Are ya from another planet? Like ole Recess said,live bait is a must during the winter months. Preferably a squirrelfish but some white trout or even a big pinfish will work.


----------



## recess (Oct 8, 2007)

I like the area of the timberholes it is a good live bottom area .But with that said we have fished that area of the timberholes and thoughly i will say . We have scanned it over and have logged away 50-60 #s from there all which we have dropped livies, jigs, cut baits and with not much to show for it.maybe just not the right spot ,baits,tide etc. eveytime i have been there, there has been charter boats within sight and passing by all day.
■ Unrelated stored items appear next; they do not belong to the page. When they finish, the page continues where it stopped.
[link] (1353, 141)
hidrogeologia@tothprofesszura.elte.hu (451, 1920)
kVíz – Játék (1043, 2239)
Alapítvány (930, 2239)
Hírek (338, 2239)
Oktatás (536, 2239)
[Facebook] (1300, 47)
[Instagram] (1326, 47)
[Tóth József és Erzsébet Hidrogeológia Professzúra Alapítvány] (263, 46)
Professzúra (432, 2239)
That tells me it gets alot of pressure, We are lucky to see 3 boats all day on the south end of the trylsers. Less pressure usally results in more quality fish. This is only a matter of opinion that i personlly have. Ijust havenever done very well at the timberholes. If you have a good # for there keep it . The only problem is 50 charter boats have them too.Im very confident that we have #sat the trylser groundsthat maybe a handful of people might have.


----------



## Marine Scout (Nov 18, 2007)

"you never know unless you go. "



I like that and oh so true!!!


----------



## GatorDoc (Jul 22, 2008)

Thanks all for the info. I have yet to get out due to work and the uncooperative sea state. Hoping to get out soon. Once I do I will post a report and pics if the fishing pays off. Again thanks for the info.

GatorDoc


----------



## jboweriii (Sep 28, 2007)

out of panama city pass, heading 210, 40 nm out. Live pin fish is working.From last week.


----------